Source data
·····
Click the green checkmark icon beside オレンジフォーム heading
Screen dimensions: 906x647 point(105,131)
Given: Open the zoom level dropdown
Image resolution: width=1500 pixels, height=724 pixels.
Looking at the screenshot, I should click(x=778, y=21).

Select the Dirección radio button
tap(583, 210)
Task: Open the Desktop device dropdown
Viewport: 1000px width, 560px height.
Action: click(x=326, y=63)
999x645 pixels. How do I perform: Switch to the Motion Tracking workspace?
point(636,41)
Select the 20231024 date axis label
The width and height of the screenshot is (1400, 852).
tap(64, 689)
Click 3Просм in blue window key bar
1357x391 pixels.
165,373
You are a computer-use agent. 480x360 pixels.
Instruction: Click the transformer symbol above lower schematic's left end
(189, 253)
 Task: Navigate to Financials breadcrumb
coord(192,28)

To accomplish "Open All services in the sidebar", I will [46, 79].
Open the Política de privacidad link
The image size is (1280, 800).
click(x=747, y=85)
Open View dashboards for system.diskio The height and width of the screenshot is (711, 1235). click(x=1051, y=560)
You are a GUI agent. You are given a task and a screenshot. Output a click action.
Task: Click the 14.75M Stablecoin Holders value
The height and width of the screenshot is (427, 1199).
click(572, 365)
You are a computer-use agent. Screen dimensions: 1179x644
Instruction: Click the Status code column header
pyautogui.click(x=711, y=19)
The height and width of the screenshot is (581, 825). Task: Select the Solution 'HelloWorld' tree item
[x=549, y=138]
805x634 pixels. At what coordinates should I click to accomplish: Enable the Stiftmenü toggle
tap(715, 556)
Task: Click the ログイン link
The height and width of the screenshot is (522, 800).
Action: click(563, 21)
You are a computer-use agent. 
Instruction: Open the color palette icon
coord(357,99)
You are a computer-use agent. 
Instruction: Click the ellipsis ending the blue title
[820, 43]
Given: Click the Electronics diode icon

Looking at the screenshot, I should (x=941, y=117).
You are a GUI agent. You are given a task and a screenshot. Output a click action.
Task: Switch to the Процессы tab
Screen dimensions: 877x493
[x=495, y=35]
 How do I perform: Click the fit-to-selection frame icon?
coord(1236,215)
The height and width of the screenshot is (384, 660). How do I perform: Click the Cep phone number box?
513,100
·····
What this task involves
Going back to the entries above, set down exactly the lines that begin at the one with "999x645 pixels. How" and end at the one with "You are a computer-use agent. 480x360 pixels.", both included, and nothing else.

Response area
999x645 pixels. How do I perform: Switch to the Motion Tracking workspace?
point(636,41)
Select the 20231024 date axis label
The width and height of the screenshot is (1400, 852).
tap(64, 689)
Click 3Просм in blue window key bar
1357x391 pixels.
165,373
You are a computer-use agent. 480x360 pixels.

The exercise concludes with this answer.